« Un bébé, yeux clos, le jour de sa naissance. » Instagram « héberge un gigantesque cimetière de nouveau-nés décédés ». Autant de photographies qui témoignent de deuils comme celui de Marie-Eve et de son conjoint Mathias qui ont appris que leur petite fille n’avait pas survécu après la césarienne. Avec le mot-dièse #stillborn[1], la plate-forme renvoie à 160 000 publications.
L’Organisation mondiale de la santé (OMS) définit le deuil périnatal « lorsque la mort de l’enfant intervient après vingt-huit semaines d’aménorrhée (ou à partir de 500 grammes) et jusqu’à sept jours après l’accouchement ». D’après les données de la Direction de la recherche, des études, de l’évaluation et des statistiques (Drees), 6 722 bébés sont nés sans vie en France en 2018. Les causes sont multiples, « interruption médicale de grossesse, réduction embryonnaire, mort fœtale in utero… », « mais aboutissent au même vide ».
« La société a du mal à reconnaître ce type de deuil »
Pour Julie, « à l’origine du compte Instagram “A nos étoiles“, entièrement consacré à la question du deuil périnatal », si les femmes ont besoin de montrer des photos de leur bébé décédé, c’est parce que « les parents sont isolés, réduits au silence ». Julie a elle-même affronté la perte de trois nourrissons. Elle témoigne avoir dû faire face aux réactions « maladroites », celles du personnel médicale en tête. « Ce n’était pas un vrai accouchement, vous allez oublier tout ça » lui avait dit la sage-femme après la naissance de sa fille mort-née, alors qu’elle avait « encore les pieds dans les étriers ».
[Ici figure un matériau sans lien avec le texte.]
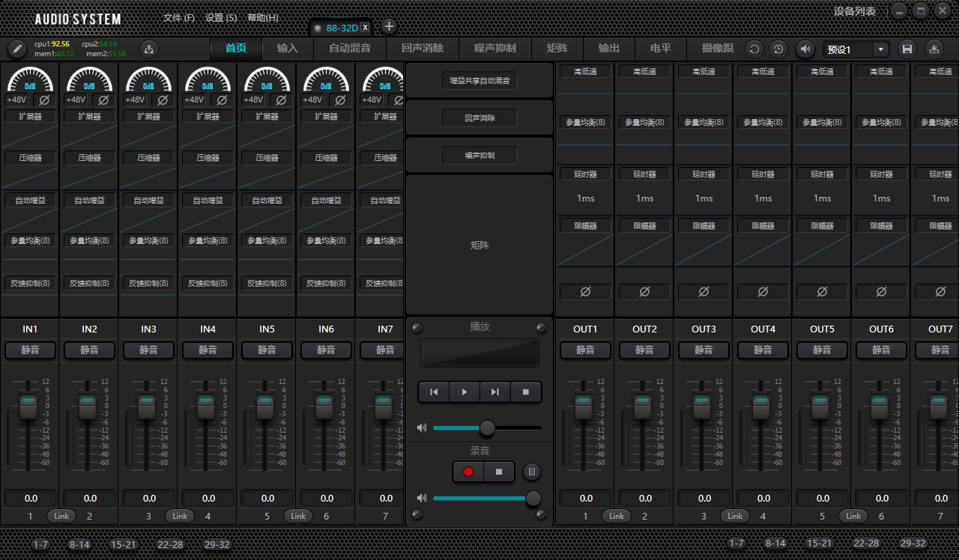The image size is (959, 560).
Task: Show input channels 8-14 page
Action: click(x=79, y=544)
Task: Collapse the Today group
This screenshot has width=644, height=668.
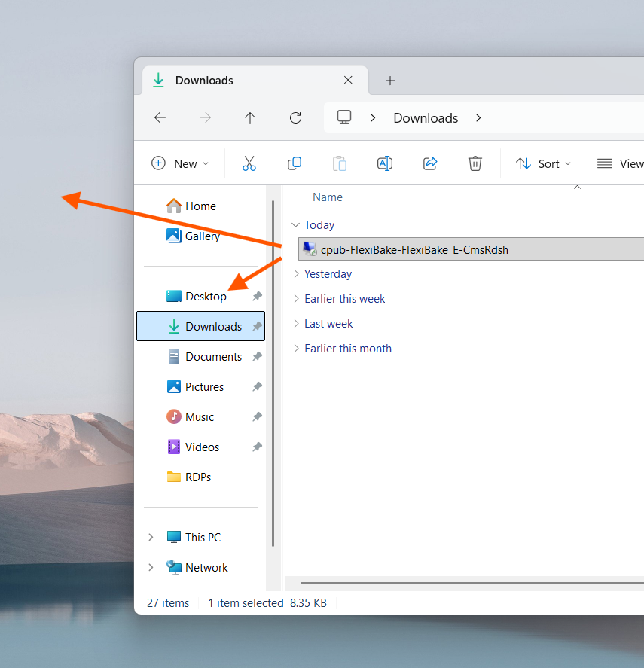Action: tap(295, 224)
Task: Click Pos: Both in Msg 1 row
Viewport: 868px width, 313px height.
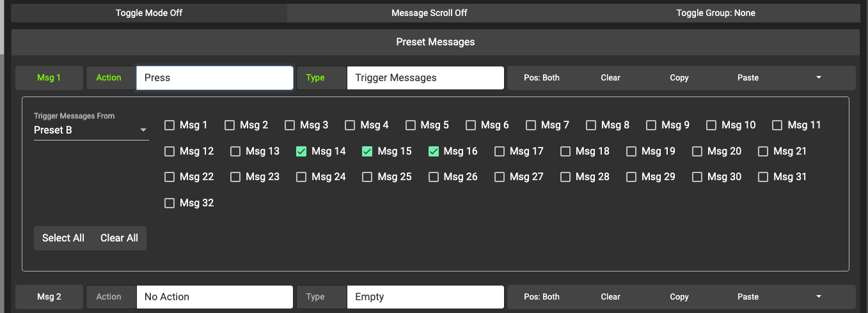Action: coord(541,78)
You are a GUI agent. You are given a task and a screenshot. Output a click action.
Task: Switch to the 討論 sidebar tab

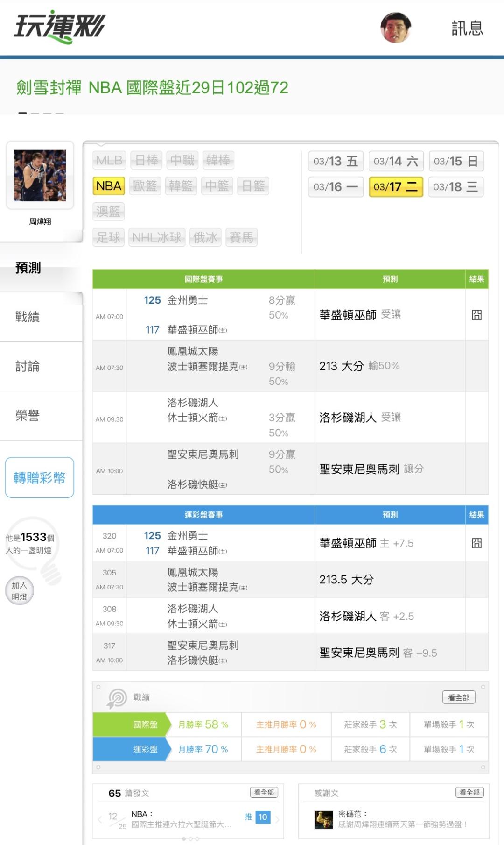click(x=28, y=366)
« C’était pas un vrai bébé. » « Tu es jeune, tu en feras d’autres ! » Des phrases que Marie-Eve a entendues dans la bouche de ses proches. Lucie Roger, psychologue clinicienne spécialisée en périnatalité, explique : « C’est insurmontable pour l’entourage, qui en niant, se protège lui-même d’une réalité indicible ». Pour la praticienne, « la société a du mal à reconnaître ce type de deuil ». Alors « poster une photo de son bébé mort sur Instagram (…) empêche la négation de l’enfant ». Comme en témoigne cette mère qui a accompagné la photo de son bébé de la mention « Stillborn, but still born » (« mort-né, mais né quand même »).
La pratique s’explique également « quand le réel ne répond plus à ce besoin essentiel du deuil ». Aujourd’hui en France, « deux options sont proposées : les parents peuvent s’occuper de l’inhumation, ou en laisser la charge à l’hôpital, sans coût pour la famille ». Mais « Quand certains cimetières ont un bel endroit dédié, où l’on peut se recueillir, d’autres n’ont qu’un bout de terrain, pas accueillant », déplore Julie.